Work required -> Among the lines below, count those that include "with", and state the count alone.

Saved data entries ->

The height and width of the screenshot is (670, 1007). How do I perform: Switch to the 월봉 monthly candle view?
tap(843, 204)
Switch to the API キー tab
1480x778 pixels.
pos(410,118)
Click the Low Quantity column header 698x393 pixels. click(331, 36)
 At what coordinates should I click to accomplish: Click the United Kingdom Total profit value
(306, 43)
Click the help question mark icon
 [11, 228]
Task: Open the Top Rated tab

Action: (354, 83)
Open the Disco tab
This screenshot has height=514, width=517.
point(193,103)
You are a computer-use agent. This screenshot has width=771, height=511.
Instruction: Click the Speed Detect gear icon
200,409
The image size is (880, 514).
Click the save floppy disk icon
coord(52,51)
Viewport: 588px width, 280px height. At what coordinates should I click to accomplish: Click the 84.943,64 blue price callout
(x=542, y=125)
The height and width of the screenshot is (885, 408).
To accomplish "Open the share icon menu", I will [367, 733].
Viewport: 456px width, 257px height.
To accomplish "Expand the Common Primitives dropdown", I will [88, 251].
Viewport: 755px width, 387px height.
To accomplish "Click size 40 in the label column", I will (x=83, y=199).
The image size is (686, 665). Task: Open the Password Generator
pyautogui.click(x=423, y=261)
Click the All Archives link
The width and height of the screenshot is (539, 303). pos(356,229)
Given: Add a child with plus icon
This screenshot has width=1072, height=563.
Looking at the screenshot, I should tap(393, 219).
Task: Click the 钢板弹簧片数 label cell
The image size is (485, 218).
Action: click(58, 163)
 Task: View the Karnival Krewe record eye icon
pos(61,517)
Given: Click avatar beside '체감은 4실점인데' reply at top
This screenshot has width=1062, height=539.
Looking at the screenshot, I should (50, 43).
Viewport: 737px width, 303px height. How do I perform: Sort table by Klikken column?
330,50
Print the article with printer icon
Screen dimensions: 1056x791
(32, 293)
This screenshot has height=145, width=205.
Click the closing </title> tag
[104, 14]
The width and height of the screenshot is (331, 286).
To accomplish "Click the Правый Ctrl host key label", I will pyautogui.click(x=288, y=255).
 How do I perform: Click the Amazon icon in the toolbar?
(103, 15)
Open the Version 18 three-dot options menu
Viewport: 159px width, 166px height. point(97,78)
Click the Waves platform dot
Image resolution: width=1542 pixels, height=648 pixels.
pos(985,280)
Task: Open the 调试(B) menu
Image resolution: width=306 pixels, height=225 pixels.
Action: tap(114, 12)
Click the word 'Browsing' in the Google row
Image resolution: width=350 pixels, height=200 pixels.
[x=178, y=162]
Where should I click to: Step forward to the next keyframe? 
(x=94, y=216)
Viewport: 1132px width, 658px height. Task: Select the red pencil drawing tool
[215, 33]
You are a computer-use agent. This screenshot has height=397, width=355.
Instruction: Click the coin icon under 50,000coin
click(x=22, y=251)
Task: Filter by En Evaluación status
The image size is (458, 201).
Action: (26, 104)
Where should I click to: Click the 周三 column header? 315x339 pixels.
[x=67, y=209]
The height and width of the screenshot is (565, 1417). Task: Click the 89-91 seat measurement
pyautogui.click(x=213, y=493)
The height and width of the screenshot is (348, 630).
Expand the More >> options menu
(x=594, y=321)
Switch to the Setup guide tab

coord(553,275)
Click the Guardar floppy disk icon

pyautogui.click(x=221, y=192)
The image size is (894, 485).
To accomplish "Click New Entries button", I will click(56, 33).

Task answer -> 2